EXERCISE BRIEF: Select every line below containing the word "dropdown".

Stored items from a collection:
== == ==

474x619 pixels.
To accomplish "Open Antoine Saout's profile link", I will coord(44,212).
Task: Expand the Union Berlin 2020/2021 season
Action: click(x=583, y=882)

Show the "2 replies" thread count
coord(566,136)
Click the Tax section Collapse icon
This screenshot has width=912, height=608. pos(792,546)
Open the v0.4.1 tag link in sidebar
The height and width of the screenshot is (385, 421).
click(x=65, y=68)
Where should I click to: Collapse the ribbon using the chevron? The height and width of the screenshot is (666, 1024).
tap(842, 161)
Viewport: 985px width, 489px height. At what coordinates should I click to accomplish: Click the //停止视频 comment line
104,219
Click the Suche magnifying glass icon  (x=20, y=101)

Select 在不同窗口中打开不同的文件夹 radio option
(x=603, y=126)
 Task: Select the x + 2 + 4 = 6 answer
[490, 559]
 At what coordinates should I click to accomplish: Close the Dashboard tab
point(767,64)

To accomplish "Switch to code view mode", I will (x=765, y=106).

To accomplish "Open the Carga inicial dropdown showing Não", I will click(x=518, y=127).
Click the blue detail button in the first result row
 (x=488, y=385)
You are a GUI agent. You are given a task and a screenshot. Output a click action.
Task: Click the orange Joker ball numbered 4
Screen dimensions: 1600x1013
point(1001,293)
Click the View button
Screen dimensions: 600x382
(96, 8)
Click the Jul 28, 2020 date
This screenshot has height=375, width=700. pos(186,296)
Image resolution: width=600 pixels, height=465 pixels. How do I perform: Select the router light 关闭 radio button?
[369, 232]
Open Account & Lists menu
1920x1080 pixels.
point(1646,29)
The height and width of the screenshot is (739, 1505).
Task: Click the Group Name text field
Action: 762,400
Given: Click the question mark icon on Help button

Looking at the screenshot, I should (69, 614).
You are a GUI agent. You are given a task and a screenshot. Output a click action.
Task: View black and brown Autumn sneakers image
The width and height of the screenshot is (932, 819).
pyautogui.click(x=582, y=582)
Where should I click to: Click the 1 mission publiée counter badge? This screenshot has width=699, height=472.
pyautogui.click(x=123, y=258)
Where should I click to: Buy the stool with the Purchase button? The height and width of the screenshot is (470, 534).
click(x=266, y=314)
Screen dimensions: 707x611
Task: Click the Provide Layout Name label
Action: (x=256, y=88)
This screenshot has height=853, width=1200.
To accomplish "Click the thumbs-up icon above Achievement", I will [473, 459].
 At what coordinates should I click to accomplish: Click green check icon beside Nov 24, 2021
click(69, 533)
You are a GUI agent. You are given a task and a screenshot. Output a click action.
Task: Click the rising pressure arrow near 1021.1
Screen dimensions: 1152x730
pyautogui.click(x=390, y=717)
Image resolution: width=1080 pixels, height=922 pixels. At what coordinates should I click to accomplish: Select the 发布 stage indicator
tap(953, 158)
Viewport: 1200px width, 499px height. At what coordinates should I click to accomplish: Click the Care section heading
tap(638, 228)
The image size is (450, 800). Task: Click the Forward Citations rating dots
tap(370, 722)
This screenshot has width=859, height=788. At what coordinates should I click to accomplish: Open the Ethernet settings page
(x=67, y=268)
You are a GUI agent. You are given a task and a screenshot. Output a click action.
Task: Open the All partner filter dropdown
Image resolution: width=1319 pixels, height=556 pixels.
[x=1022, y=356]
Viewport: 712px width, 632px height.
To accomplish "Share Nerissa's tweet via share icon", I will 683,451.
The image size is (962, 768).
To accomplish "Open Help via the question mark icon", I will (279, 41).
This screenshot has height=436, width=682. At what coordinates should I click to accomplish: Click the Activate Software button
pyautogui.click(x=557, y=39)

== == ==

RESULT FOR THIS TASK:
To accomplish "Open the Carga inicial dropdown showing Não", I will click(x=518, y=127).
Task: Open the All partner filter dropdown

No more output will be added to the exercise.